(Data extracted from a collection)
☆ ☆ ☆ ☆

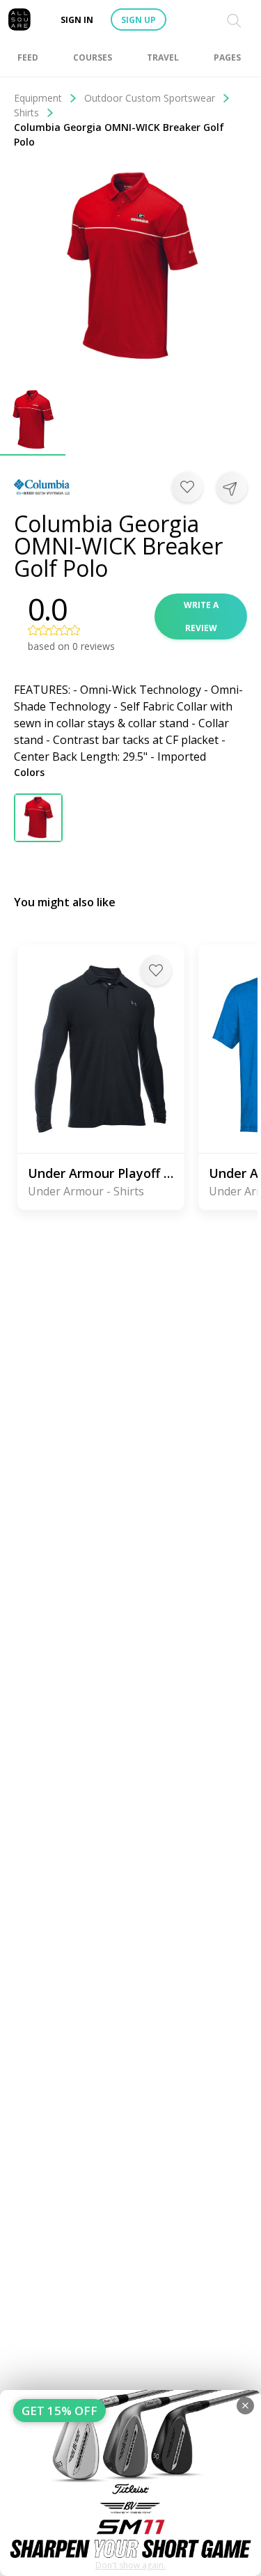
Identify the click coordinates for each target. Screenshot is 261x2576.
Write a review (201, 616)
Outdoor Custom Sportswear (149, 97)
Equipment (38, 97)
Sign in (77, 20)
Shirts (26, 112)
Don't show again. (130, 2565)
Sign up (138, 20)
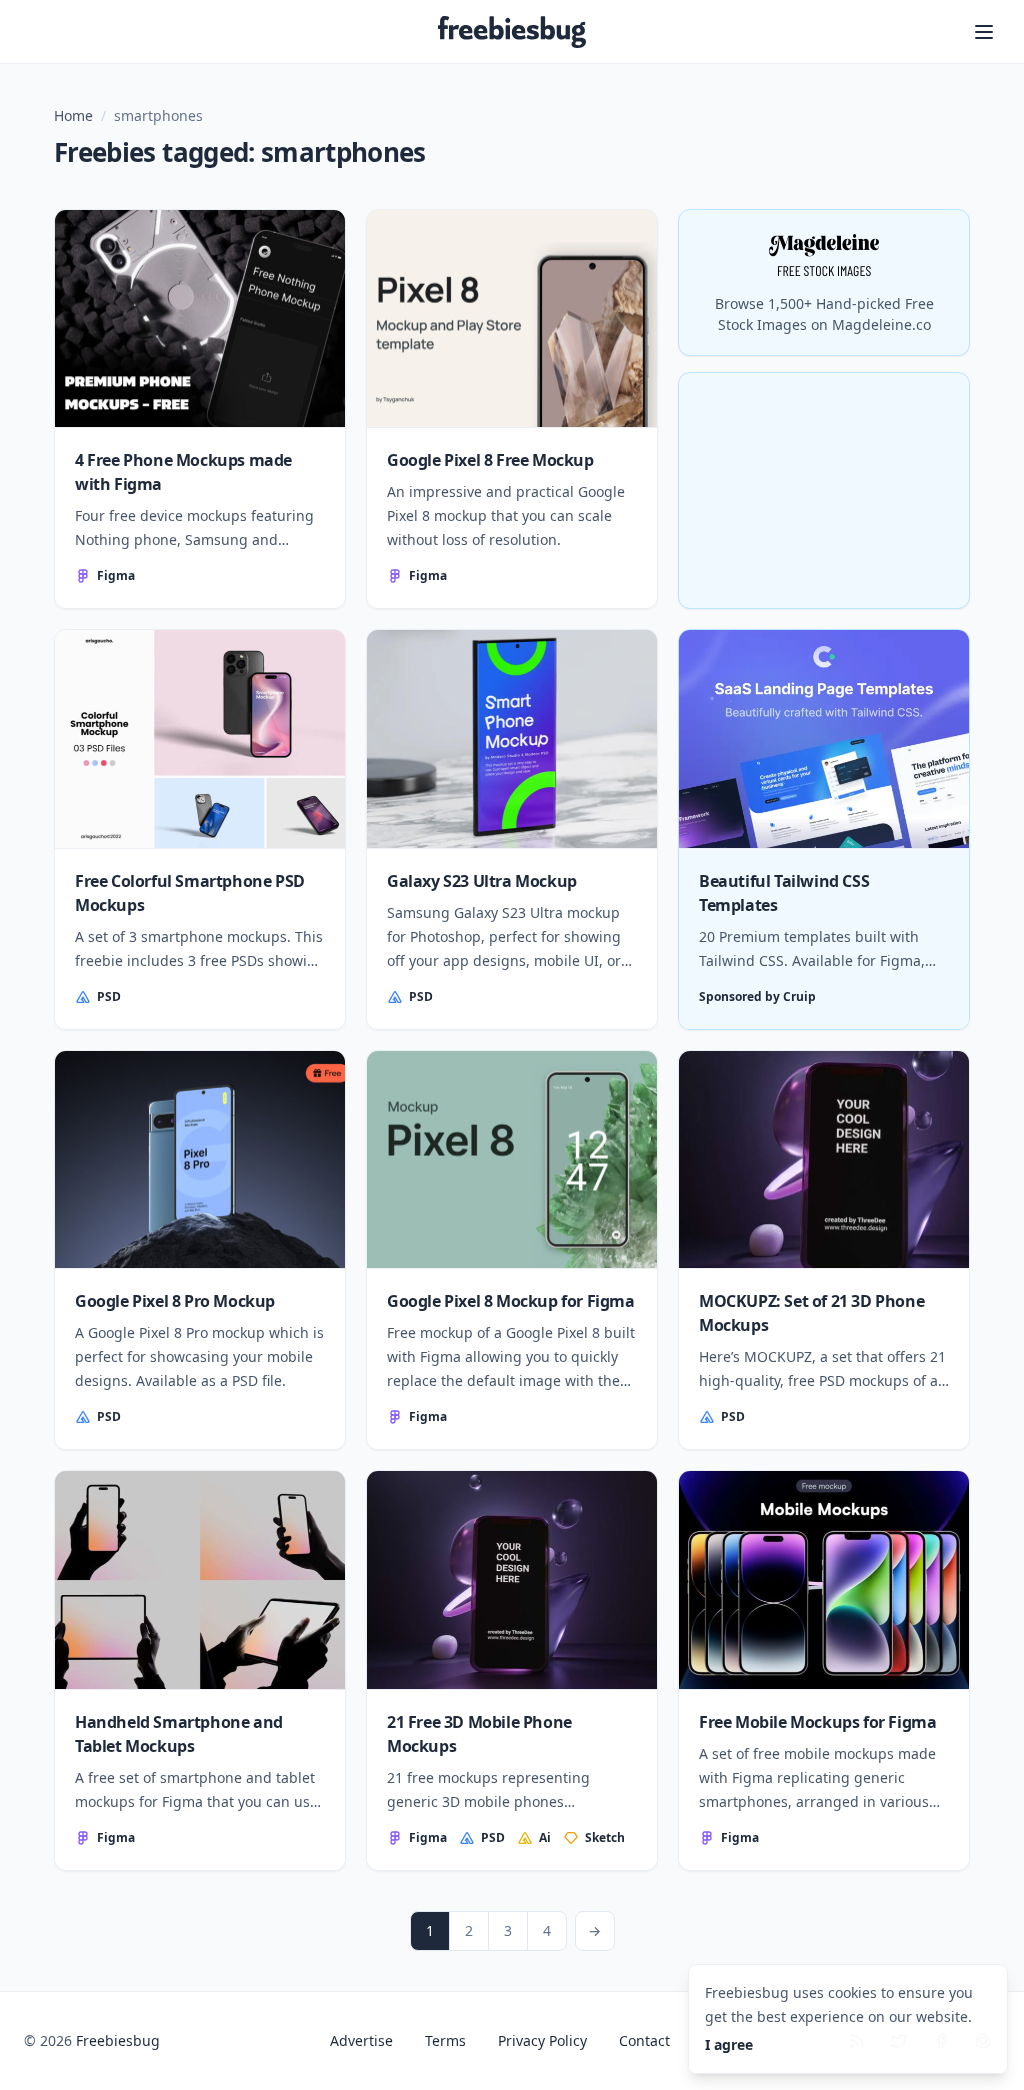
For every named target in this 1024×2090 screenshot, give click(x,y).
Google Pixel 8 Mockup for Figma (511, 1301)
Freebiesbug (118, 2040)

☆ ☆ ☆ ☆

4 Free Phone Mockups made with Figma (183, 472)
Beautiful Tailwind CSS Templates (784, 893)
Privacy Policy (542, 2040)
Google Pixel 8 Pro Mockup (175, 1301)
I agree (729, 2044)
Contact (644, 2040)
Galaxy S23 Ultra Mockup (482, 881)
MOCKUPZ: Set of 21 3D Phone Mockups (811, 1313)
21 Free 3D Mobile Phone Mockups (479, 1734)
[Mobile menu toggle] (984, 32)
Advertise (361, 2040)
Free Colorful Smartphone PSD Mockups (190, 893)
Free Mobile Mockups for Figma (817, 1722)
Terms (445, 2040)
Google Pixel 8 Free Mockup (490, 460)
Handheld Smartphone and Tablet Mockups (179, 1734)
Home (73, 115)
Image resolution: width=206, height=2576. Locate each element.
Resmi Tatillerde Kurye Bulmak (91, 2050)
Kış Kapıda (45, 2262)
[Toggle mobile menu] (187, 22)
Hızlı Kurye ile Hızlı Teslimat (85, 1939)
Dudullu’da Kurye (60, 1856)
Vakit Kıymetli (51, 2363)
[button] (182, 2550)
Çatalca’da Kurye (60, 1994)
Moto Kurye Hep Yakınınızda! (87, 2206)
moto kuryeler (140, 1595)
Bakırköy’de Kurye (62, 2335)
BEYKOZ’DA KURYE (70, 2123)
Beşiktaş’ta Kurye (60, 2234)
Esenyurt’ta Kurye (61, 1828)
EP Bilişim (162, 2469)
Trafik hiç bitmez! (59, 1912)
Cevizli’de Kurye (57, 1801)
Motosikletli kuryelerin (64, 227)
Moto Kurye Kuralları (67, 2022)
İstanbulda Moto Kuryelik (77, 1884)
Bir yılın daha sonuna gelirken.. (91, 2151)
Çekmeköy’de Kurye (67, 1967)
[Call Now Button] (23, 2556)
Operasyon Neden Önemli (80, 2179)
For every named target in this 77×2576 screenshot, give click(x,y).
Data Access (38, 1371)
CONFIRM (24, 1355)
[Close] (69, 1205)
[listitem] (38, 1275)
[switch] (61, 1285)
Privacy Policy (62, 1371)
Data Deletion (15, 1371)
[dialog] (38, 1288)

☆ ☆ ☆ ☆

> **Your task**
Write out the lines above from the one with "Don't show again. (130, 2565)" through the one with "Freebiesbug (118, 2040)", ends included, exactly; no picture goes in.

> **Response**
Don't show again. (130, 2565)
Sign up (138, 20)
For every named target in this 1024×2090 screenshot, give click(x,y).
Google Pixel 8 Mockup for Figma (511, 1301)
Freebiesbug (118, 2040)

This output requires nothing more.